PCS

PCS is a data engineering and AI pipeline that transforms long French parliamentary audio sessions into a relational database enriched with speaker identities, semantic search capabilities, and audit metadata.

The pipeline combines voice activity detection, speaker diarization, speech recognition, entity extraction, semantic embeddings, audio-quality audits, and SQLite persistence.

Rather than producing only a transcript, PCS tracks uncertainty throughout the processing chain, highlighting where the audio, transcript, speaker attribution, and official parliamentary record agree, disagree, or require review.
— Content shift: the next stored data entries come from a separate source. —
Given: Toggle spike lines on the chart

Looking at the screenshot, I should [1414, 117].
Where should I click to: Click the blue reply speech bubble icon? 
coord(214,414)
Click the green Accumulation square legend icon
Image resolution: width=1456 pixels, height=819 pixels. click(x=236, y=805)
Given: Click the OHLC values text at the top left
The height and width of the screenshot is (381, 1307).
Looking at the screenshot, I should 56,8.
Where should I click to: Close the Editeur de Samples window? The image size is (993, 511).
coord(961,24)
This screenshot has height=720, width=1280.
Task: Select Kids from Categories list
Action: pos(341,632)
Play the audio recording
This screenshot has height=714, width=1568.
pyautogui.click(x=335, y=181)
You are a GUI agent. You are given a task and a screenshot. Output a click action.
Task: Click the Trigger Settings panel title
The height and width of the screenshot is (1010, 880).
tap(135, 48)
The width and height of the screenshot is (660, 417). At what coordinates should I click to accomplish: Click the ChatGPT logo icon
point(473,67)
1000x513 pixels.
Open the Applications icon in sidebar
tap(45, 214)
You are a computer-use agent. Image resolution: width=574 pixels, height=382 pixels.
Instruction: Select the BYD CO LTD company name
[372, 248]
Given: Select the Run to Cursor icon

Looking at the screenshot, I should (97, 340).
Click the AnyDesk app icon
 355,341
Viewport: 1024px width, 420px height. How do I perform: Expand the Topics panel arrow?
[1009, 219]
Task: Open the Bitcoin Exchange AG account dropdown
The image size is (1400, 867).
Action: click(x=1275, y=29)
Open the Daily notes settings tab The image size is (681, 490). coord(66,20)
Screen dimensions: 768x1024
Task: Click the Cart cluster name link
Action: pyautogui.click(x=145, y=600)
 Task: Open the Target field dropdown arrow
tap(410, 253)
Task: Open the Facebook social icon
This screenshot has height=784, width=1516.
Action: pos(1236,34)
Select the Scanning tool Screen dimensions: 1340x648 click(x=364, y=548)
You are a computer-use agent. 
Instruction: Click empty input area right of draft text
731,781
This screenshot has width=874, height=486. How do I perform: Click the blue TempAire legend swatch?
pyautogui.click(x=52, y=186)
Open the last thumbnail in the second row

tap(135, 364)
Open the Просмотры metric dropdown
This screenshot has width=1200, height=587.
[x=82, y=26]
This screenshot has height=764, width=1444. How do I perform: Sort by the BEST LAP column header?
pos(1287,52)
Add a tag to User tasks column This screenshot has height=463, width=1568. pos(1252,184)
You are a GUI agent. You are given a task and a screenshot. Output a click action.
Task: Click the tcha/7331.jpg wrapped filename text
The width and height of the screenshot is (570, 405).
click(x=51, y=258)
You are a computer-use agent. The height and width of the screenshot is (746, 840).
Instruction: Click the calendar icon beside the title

A typical 5-hour parliamentary session (~580 MB WAV) produces a self-contained SQLite database of roughly 5 MB containing transcripts, speaker identities, named entities, semantic chunks, embeddings, and audit metadata.

Across multiple test runs, roughly 13 hours of parliamentary audio were distilled into about 13 MB of SQLite databases.

The resulting database can be explored with SQL, searched semantically, or inspected through generated audit artifacts.

Example Output

5h 20m parliamentary audio
          │
          ▼
+-----------------------+
|  assemblybot.sqlite   |
|        5.4 MB         |
+-----------------------+

13 relational tables
214 speaking turns
45 identified speakers
720 semantic chunks
934 embeddings

A standalone, dependency-free search demo is included in demo/. It allows the generated SQLite database to be explored immediately with nothing more than Python.
See the demo directory.

Why This Exists

Long-form audio processing involves multiple imperfect sources of information.

Speech recognition can hallucinate or drift. Speaker diarization estimates who spoke when but may split or merge speakers incorrectly. Voice activity detection identifies probable speech regions without understanding their content. Official parliamentary records provide valuable context but are edited documents rather than direct acoustic observations.

Instead of hiding uncertainty, the pipeline preserves it. Each stage contributes evidence, confidence signals, provenance, audit metrics, and intermediate artifacts. Disagreements between sources are treated as useful information rather than failures.

The goal is not to produce a perfectly clean transcript. The goal is to produce a structured dataset where uncertain regions can be inspected, filtered, reviewed, or reprocessed with full traceability.

Pipeline Overview

.wav
  │
  ▼
Voice Activity Detection
  │
  ▼
Speaker Diarization
  │
  ▼
Transcription
  │
  ▼
Audio & Transcript Audits
  │
  ▼
Speaker / Transcript Alignment
  │
  ▼
Turn Consolidation
  │
  ▼
Identity Resolution
  │
  ▼
Semantic Chunking & Embeddings
  │
  ▼
SQLite Export

Current technologies

Stage	Technology
Voice Activity Detection	Silero VAD
Speaker Diarization	pyannote
Transcription	Faster-Whisper (large-v3)
Audio Audit	librosa
Named Entity Recognition	CamemBERT NER
Semantic Embeddings	STS CamemBERT
Persistence	SQLite + SQLAlchemy

What It Does

Given one or more .wav files into data/audio/unprocessed, main.py discovers candidate audio files, creates a reproducible run folder, executes the pipeline stage by stage, writes a manifest after every stage, and moves the source file to processed or failed depending on the result.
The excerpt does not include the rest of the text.